### Record excerpts
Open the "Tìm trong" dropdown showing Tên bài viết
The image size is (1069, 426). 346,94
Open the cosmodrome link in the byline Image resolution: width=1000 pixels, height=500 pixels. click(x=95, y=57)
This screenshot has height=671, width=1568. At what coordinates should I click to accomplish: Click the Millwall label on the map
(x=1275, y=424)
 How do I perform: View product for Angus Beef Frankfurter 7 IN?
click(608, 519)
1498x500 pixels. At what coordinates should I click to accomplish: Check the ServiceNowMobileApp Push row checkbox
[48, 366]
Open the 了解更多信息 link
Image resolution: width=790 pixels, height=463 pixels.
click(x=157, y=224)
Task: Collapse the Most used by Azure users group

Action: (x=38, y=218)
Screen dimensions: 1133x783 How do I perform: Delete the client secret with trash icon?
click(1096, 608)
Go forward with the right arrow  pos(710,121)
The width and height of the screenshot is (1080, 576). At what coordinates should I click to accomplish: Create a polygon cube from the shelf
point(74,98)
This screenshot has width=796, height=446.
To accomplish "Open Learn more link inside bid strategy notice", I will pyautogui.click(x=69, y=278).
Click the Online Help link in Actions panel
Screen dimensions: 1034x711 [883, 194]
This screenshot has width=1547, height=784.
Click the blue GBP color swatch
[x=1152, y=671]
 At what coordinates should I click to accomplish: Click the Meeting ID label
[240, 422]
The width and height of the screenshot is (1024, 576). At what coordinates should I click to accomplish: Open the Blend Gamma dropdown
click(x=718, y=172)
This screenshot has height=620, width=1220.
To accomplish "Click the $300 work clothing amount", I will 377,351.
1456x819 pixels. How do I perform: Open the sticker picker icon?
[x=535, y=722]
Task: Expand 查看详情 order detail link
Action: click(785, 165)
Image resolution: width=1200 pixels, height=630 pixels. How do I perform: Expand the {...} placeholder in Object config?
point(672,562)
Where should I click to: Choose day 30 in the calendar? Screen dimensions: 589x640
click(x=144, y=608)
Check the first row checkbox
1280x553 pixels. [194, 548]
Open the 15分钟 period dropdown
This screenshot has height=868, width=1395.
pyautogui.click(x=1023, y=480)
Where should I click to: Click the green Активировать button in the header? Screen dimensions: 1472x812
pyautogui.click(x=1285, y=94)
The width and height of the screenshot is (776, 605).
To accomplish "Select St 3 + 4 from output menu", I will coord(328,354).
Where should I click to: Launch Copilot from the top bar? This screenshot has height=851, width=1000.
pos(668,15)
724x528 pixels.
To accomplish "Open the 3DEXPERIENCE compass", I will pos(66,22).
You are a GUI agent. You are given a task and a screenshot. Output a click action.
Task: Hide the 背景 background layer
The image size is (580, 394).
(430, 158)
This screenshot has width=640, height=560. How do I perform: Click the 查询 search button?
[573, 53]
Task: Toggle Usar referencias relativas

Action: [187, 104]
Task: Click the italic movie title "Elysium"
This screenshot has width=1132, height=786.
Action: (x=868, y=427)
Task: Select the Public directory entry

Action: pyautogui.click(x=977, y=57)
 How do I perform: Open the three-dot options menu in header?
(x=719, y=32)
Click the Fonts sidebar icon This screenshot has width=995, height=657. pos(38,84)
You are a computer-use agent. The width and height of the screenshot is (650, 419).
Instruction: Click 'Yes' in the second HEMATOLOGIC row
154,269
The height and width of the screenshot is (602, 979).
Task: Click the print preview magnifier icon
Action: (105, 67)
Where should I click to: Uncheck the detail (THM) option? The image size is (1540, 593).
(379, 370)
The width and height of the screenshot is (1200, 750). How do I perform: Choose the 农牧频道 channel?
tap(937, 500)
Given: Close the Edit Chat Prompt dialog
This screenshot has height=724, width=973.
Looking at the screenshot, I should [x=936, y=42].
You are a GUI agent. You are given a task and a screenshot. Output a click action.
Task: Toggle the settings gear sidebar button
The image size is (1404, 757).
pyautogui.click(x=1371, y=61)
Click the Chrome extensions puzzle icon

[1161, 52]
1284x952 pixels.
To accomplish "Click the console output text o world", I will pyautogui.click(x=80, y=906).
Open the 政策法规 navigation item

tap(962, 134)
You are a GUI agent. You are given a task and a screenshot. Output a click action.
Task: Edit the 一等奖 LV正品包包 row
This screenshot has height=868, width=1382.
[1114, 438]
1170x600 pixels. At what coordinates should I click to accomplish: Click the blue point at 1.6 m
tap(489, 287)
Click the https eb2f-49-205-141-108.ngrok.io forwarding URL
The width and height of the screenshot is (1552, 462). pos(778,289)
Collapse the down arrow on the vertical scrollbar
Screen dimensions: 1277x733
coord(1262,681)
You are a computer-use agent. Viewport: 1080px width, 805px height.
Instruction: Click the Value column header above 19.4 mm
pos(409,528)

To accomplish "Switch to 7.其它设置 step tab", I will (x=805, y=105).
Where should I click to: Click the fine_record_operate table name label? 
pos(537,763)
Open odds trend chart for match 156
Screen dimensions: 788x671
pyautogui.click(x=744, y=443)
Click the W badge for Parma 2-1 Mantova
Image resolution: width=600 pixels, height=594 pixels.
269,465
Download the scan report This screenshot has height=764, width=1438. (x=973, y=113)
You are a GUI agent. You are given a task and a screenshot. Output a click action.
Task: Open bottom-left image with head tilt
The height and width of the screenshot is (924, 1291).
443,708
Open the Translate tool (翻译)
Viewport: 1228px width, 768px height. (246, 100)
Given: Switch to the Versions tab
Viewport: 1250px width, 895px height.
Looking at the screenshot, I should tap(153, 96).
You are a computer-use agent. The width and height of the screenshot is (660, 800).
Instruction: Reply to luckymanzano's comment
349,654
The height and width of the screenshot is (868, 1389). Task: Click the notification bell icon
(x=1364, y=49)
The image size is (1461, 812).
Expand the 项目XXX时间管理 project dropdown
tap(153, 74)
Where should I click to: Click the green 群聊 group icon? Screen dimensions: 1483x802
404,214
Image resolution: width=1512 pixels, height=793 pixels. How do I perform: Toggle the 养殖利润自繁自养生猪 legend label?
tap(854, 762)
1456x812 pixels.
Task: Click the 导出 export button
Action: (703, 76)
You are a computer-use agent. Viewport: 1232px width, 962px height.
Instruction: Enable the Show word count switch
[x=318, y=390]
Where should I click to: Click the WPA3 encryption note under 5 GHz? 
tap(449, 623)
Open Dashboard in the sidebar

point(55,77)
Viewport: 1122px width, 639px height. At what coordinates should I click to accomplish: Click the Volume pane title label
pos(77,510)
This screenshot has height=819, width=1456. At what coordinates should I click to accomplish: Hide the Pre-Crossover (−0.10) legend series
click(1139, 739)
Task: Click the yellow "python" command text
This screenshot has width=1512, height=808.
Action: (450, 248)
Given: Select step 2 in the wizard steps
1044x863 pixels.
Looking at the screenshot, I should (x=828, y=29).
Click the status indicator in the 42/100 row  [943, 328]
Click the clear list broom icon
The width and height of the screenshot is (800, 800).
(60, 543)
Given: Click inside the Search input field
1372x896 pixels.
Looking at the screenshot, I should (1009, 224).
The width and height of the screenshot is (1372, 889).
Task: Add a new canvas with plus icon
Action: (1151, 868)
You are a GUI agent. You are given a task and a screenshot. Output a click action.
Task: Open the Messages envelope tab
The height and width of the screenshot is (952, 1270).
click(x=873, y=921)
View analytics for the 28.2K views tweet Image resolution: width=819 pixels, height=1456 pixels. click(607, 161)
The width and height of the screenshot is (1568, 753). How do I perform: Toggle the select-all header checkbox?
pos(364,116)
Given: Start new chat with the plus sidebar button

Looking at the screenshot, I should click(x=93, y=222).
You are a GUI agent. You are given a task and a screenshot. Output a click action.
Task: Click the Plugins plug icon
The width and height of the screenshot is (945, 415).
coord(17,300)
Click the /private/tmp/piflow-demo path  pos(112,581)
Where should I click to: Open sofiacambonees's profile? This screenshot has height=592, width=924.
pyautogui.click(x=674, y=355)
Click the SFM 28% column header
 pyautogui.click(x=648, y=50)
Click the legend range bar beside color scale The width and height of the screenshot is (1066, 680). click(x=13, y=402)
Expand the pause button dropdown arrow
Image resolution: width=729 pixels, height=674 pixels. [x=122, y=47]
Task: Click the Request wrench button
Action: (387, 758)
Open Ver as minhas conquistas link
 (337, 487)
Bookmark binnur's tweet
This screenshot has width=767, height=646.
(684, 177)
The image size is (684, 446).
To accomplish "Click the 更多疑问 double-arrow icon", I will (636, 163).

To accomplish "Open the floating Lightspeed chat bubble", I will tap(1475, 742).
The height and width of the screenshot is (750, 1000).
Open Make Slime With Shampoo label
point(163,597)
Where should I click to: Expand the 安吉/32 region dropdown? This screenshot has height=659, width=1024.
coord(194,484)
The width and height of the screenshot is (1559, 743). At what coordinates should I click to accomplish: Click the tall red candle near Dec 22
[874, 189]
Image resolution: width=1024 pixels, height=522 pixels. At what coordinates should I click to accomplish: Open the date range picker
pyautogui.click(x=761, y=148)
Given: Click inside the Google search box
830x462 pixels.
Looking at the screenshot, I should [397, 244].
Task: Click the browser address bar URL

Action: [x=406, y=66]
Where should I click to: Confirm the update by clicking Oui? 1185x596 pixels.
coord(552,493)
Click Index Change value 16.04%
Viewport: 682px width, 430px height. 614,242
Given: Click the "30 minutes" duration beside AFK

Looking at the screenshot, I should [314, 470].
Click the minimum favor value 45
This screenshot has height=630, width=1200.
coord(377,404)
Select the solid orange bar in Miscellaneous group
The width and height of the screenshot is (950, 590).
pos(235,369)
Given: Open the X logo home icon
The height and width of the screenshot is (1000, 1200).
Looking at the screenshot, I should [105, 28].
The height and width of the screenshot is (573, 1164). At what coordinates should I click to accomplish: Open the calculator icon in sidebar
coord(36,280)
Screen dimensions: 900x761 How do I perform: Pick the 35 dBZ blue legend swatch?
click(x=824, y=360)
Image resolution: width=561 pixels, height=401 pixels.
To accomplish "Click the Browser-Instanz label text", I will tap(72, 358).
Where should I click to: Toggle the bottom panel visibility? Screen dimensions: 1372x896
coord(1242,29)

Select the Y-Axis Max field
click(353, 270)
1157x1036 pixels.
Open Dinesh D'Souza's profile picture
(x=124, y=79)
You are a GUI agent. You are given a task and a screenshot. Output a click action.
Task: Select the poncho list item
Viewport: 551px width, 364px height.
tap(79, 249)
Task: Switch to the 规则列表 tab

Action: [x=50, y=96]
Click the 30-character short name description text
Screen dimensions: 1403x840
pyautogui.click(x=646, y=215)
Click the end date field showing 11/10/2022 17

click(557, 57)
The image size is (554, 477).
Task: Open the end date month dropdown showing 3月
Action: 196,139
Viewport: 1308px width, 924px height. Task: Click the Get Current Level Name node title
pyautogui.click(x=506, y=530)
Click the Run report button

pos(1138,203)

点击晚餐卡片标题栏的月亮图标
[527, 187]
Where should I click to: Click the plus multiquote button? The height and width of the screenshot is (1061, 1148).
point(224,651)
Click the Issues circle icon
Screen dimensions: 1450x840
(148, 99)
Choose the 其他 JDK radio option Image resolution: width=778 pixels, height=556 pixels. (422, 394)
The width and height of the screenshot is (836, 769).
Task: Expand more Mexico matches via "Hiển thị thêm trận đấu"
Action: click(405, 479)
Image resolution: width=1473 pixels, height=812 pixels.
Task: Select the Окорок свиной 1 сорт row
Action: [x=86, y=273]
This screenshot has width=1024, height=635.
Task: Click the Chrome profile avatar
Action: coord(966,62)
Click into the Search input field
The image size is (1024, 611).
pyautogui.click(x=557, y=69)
######
[Written task] Recast the data above as a numbered list with blank lines left out, beginning at the line that contains "Task: Click the italic" and ending after the line that contains "(x=719, y=32)".

[Solution for this problem]
1. Task: Click the italic movie title "Elysium"
2. This screenshot has width=1132, height=786.
3. Action: (x=868, y=427)
4. Task: Select the Public directory entry
5. Action: pyautogui.click(x=977, y=57)
6.  How do I perform: Open the three-dot options menu in header?
7. (x=719, y=32)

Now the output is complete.